O pergaminho escrito em latim com as datas mais significativas da vida de Bento XVI, inserido no caixão de cipreste que contém os seus restos mortais, e que será enterrado nas grutas do Vaticano, sublinha que «ele lutou firmemente contra os abusos».
«Lutou firmemente contra crimes cometidos por representantes do clero contra menores ou pessoas vulneráveis, chamando constantemente a Igreja à conversão, oração, penitência e purificação», lê-se no documento, que resume a vida de Joseph Ratzinger, incluindo os oito anos como Papa reinante e os dez como Papa Emérito.
Observa também que foi um «teólogo de autoridade reconhecida» que deixou «um rico património de estudos e investigações sobre as verdades fundamentais da fé». No final, inclui a frase latina ‘Semper in Christo vivas, Pater Sancte’ com a data do seu nascimento e morte.

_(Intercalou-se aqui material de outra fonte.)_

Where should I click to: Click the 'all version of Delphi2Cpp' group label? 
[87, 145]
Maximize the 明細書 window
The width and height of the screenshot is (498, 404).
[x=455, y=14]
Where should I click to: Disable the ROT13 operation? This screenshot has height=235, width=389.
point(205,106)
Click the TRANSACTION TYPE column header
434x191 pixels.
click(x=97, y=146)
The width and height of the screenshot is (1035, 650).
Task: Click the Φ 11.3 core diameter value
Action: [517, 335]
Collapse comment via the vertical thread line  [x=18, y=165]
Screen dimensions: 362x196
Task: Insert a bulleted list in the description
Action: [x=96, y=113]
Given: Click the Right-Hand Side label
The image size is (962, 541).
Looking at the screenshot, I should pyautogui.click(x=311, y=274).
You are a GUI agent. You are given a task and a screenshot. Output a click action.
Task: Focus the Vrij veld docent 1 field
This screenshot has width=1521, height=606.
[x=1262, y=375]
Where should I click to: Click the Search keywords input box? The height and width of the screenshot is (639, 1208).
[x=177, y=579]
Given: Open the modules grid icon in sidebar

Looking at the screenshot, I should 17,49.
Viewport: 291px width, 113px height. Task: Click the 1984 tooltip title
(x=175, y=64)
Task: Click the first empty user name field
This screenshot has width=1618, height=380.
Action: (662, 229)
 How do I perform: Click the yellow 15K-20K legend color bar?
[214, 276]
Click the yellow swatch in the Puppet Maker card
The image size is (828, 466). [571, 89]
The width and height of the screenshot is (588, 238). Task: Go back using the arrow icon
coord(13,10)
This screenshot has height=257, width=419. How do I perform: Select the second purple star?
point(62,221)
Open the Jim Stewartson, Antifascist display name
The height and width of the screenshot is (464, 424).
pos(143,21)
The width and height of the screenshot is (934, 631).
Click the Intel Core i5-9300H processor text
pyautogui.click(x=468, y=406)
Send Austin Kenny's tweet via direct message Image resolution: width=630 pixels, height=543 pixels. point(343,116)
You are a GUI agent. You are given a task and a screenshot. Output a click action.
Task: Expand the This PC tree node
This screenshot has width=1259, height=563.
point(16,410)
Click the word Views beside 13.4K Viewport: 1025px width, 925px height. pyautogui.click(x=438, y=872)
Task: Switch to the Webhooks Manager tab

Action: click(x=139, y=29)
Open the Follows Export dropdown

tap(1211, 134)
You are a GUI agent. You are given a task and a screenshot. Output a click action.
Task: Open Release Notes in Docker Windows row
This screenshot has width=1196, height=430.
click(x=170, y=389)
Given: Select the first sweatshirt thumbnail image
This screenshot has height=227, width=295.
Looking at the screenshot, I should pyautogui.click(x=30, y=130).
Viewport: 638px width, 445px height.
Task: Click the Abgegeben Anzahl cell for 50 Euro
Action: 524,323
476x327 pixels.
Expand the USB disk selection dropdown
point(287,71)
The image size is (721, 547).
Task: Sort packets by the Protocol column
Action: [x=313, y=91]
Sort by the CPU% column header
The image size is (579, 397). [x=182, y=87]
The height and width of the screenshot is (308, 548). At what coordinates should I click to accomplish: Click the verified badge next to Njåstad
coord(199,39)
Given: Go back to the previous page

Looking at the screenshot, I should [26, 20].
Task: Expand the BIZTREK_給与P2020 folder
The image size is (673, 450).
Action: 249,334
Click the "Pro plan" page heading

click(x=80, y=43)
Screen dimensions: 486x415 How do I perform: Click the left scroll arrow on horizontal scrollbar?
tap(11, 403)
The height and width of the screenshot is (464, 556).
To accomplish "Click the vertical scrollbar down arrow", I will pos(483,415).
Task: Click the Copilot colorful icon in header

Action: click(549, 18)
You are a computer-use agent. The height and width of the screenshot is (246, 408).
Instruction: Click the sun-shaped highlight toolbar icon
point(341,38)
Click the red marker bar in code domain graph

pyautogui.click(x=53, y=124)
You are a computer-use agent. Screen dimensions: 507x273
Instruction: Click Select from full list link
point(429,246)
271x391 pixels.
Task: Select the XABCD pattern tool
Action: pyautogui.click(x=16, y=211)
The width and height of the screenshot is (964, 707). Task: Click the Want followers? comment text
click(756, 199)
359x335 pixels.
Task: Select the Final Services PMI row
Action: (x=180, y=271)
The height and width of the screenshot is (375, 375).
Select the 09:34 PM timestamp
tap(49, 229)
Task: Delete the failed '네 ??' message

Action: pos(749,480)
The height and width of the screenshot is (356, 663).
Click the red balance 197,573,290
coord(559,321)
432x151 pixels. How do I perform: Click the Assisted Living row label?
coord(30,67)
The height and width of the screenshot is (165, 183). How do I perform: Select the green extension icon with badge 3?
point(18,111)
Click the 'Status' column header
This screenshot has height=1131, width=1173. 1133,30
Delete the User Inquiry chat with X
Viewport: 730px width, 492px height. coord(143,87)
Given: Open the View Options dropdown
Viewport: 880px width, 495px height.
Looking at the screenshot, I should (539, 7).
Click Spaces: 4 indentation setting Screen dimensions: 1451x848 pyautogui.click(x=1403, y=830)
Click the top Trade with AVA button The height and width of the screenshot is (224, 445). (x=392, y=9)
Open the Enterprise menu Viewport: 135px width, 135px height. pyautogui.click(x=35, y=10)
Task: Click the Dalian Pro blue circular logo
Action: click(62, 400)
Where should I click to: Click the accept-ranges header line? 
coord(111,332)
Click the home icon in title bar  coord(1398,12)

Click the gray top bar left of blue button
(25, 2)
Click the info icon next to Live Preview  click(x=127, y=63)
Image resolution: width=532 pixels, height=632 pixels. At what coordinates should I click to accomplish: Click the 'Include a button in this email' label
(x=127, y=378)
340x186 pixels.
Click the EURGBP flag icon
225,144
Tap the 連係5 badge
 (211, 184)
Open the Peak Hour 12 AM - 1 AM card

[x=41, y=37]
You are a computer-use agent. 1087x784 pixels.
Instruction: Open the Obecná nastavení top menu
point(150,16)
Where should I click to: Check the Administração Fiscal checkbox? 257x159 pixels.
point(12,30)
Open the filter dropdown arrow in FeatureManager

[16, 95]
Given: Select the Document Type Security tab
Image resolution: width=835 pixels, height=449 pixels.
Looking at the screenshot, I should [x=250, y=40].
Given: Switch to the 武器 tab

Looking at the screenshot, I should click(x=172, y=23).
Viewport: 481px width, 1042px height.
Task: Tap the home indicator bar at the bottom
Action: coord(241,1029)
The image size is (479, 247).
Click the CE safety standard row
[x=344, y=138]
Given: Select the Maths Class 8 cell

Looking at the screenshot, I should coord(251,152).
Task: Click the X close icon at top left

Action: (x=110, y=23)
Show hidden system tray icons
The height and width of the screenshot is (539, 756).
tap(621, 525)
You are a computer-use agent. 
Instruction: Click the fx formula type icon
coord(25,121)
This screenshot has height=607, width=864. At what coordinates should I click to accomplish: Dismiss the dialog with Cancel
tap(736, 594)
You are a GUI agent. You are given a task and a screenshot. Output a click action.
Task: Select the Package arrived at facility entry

O ‘rogito’, como este pergaminho é conhecido, foi colocado ao lado das moedas e medalhas cunhadas durante o seu pontificado. Existem 7 de ouro de acordo com o número de anos, 10 de prata de acordo com o número de meses e 9 de bronze. Durante a missa fúnebre de S. João Paulo II em 2005 – que durou três horas – este documento foi lido em voz alta. Além disso, o pálio, a fita de lã com cruzes que é colocada nos ombros e simboliza o poder do governo numa determinada jurisdição, foi também colocada dentro do caixão, junto ao seu corpo e não vestida, como é feito para os bispos eméritos.
Bento XVI recebeu o pálio três vezes, em 1977 como Arcebispo de Munique e Freising, em 2002 como Decano do Colégio dos Cardeais e em 2005 como Papa, e foi colocado ao lado do corpo. Bento XVI não será enterrado com o anel de pescador que usou durante o seu pontificado, uma vez que foi destruído em 2013, quando anunciou a sua demissão.